The BAL was initially scheduled to begin play in March 2020 in seven African countries. Due to the impact of the coronavirus, and following the guidance of local government and public health experts, is was decided to host the inaugural season at a single site in a ‘bubble’ environment in order to provide the best opportunity for a safe and successful event. The plan for future seasons is to return to a caravan format with stops across the continent.
Who are the partners of the BAL?
The BAL is working with a roster of world-class marketing partners: Agence Française de Developpement (AFD), Flutterwave, Genius Sports, Hennessy, Jordan Brand, New Fortress Energy, Nike, Visit Rwanda, RwandAir, Social Nation Africa, and Wilson.

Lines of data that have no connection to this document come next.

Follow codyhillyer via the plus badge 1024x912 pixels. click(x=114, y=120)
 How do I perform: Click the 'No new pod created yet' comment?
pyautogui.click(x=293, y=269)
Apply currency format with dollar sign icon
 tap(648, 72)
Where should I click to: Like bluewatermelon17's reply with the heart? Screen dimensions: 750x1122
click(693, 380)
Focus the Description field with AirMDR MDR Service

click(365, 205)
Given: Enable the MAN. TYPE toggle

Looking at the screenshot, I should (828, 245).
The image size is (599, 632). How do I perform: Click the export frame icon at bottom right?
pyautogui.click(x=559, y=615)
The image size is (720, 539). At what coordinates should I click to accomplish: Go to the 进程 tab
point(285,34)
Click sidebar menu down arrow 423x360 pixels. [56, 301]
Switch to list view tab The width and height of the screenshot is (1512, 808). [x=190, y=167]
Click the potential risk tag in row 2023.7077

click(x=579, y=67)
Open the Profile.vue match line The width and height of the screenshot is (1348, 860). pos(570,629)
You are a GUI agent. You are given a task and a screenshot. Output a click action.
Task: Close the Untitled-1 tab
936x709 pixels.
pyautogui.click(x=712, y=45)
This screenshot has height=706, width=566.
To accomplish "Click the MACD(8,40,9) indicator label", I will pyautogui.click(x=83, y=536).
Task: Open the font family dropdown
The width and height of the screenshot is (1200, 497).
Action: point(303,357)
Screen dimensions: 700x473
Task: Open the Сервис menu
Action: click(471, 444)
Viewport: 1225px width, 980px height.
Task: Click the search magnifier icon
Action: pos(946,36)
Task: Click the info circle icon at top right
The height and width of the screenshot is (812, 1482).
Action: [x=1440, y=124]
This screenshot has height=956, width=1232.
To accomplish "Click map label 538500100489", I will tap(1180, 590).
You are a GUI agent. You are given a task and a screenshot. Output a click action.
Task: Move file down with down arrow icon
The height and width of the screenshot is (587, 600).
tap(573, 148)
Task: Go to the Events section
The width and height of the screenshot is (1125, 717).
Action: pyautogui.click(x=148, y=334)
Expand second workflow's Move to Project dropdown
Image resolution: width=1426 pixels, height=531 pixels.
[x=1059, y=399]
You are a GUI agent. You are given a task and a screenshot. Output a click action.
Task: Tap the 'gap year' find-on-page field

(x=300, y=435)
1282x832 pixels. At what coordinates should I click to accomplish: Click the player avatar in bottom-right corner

The inaugural BAL season will be officiated by 22 of FIBA Africa’s top referees, a group of 19 men and three women from 16 countries selected after live and video observation by the NBA’s Referee Operations Department, in partnership with FIBA and FIBA Africa.
The opening matchup between Rwanda’s Patriots BBC and Nigeria’s Rivers Hoopers will be officiated by Samir Abakiil of Morocco, Leslie Cherubin of Mauritius, and Ndeye Aissatou Diagne of Senegal.
Through collaboration with FIBA Africa, the BAL's Referee Operations team, led by Monty McCutchen and William Mensah, has hosted a series of more than 25 virtual training sessions for 35 of FIBA Africa’s referees to prepare for the launch of the BAL.
The BAL will use FIBA rules and court dimensions for all BAL games, including four ten-minute quarters, the 3-point line at 6.75 meters (6.6 meters on the baseline), the ability for any player to touch the ball after it hits the rim, and fouling out after five fouls.
The only modification to FIBA rules is a reduced number of in-game events that can trigger instant replay. Additional resources highlighting the differences between NBA and FIBA rules can be found on FIBA.com.
William Mensah, a long-time G League referee of Ghanaian descent, is the BAL’s Referee Operations Advisor. During his 12-year career, Mensah officiated more than 375 games across the G League regular season and playoffs.
Michael “Duke” Callahan, the current Head of G League Officials and a former NBA Finals official, is supporting Mensah for the inaugural season. Charles Saunders and Vitalis Gode, two decorated former FIBA Africa officials, will also assist with referee development and training this season.